Is this what No voters wanted in 2014?

In the last week or so, I have noticed a pattern. Unionist politicians have been justifying the Westminster power-grab by suggesting that it is a consequence of the 2014 No vote.

The Prime Minister did it this week at PMQs when Iain Blackford MP suggested that the EU(Withdrawal) Bill in its current form is an outrage that puts the devolution settlement in jeopardy. Which it literally does.

She replied to him:

I say to the right honourable gentleman that we want to ensure the integrity of the United Kingdom’s common market, and when he talks about the democratic will he might wish to recall the fact that it was the democratic will of the Scottish people to remain in the United Kingdom.

Lib Dem peer, Lord Bruce of Bennachie, did it last week as the House of Lords talked down amendments that could have fixed the bill.

He was one of many Labour and Lib Dem peers making similar points despite their Scottish branch offices voting against the power-grab.

That is why the sentiment of this House—and I suspect the sentiment of those people in Scotland who think about it—is that the Scottish Government should be very careful that they do not over-push their position, because Scotland has voted to be in the United Kingdom, is part of the United Kingdom, and recognises that there are shared interests, where we will need to make decisions together.
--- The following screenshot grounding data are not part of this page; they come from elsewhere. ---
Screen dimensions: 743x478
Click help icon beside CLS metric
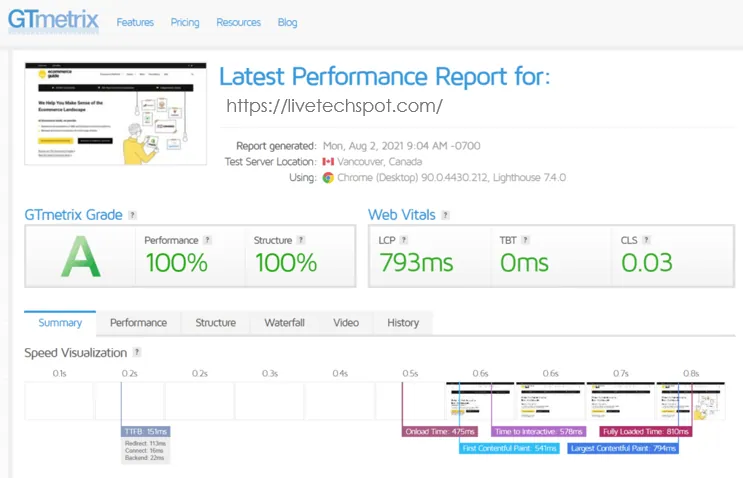(647, 240)
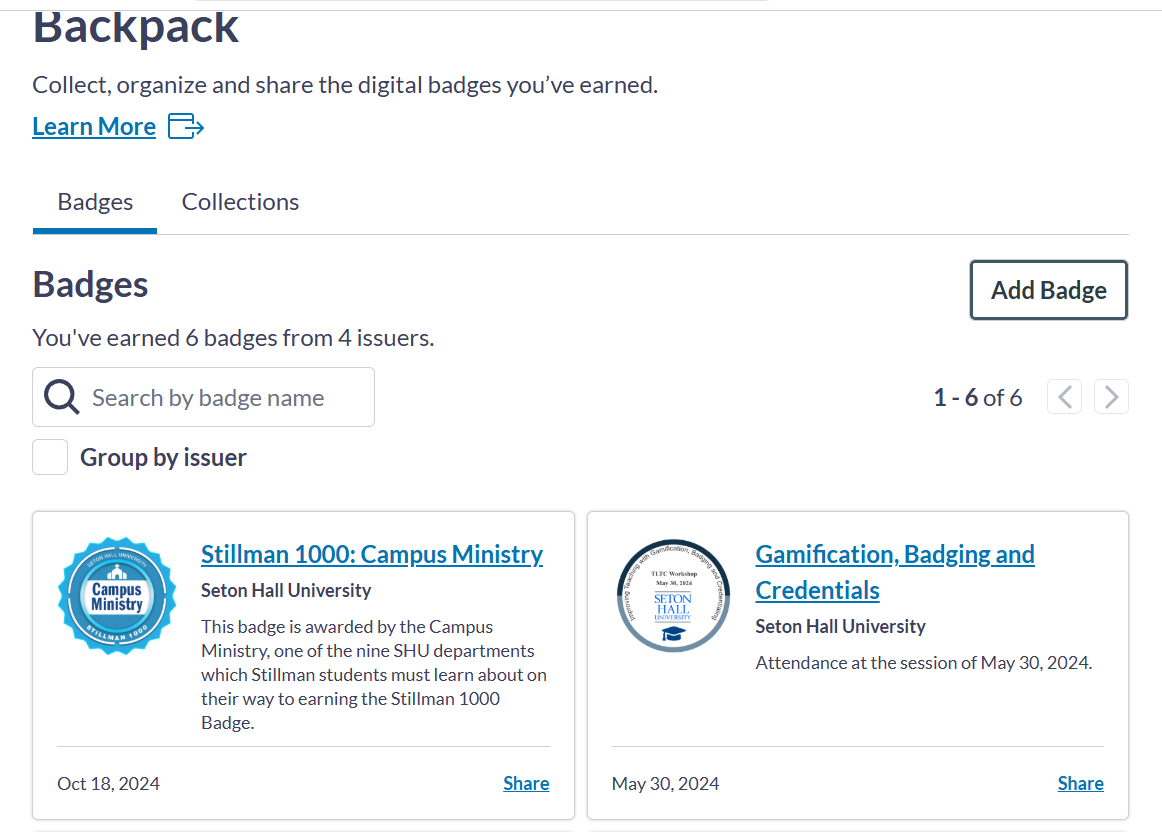1162x832 pixels.
Task: Open the Seton Hall TLTC Workshop badge image
Action: (x=673, y=596)
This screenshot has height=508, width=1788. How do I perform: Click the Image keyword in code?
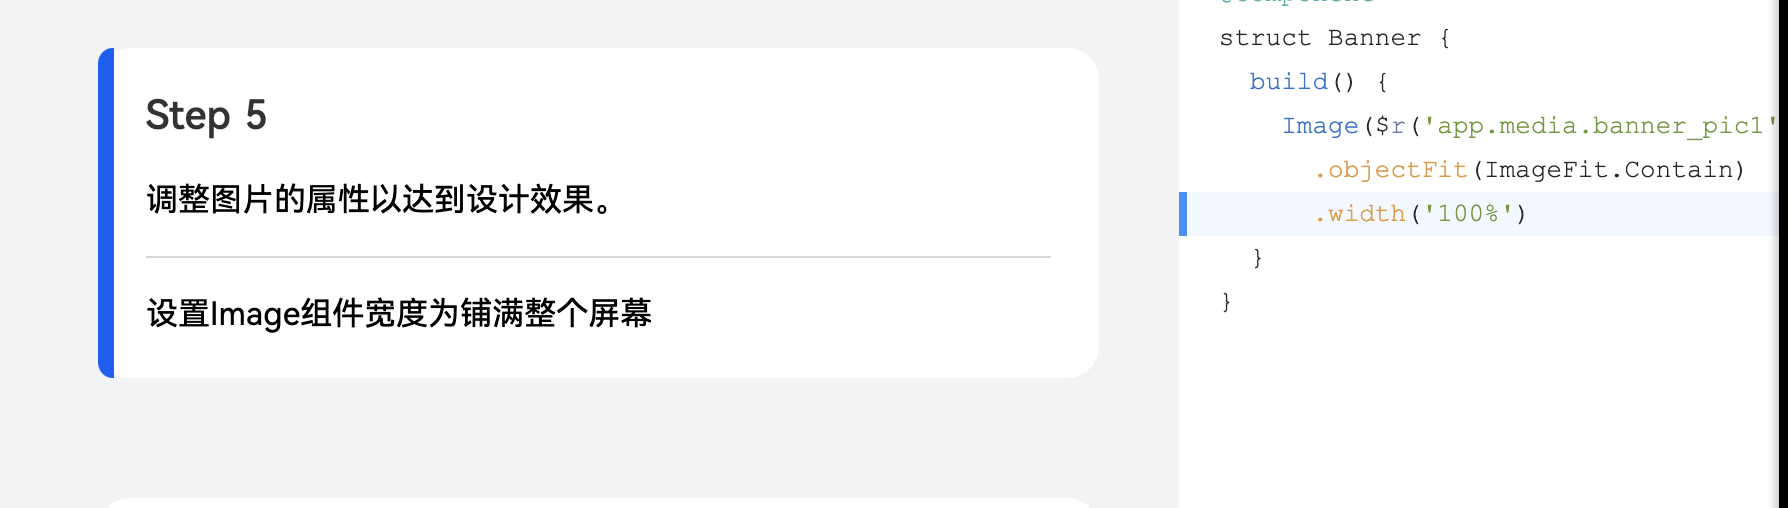tap(1320, 126)
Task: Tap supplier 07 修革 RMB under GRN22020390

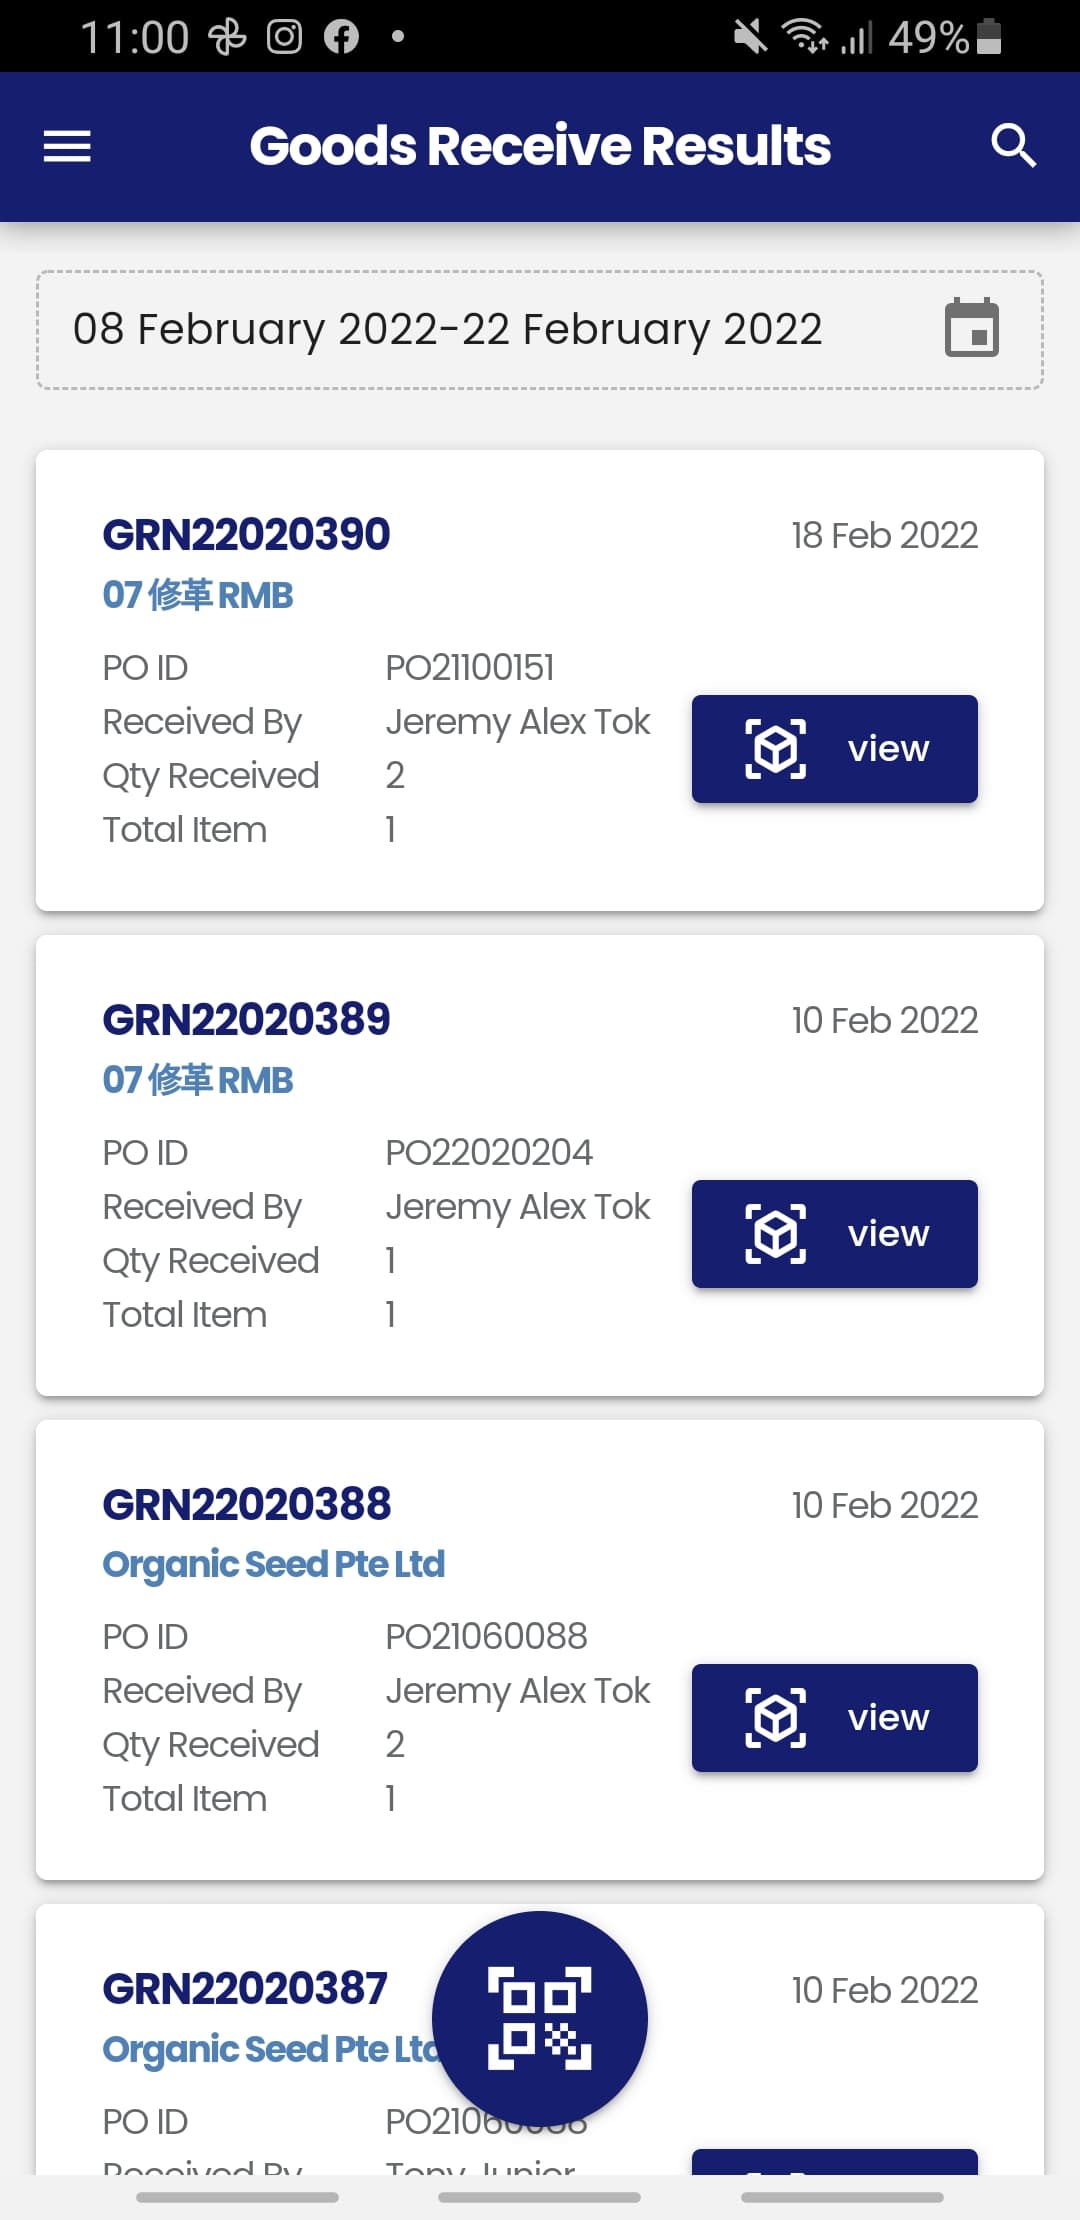Action: tap(198, 595)
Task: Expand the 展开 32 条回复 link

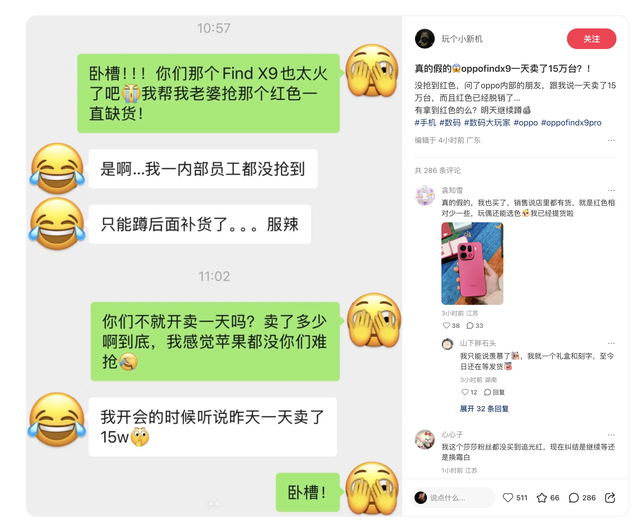Action: point(484,409)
And Scottish Secretary David Mundell also played the same card in this video of him we posted last week explaining how consent can still be consent even when it isn’t.

Now around 50 percent of my friends, family and acquaintances were No voters.

And I can tell you that none of them voted for devolution to be undermined as a consequence of forcing Scotland into a damaging Brexit it doesn’t want. All of them actually voted for the pooling and sharing, better together, as close to federalism family of nations vision that the same people currently misrepresenting their vote sold to them.

And the more they hear that a catastrophic Brexit and an opportunistic power-grab are being greenlit by their No vote, the more disenchanted they will become with the UK they showed faith in.

So, I for one hope this political tactic continues.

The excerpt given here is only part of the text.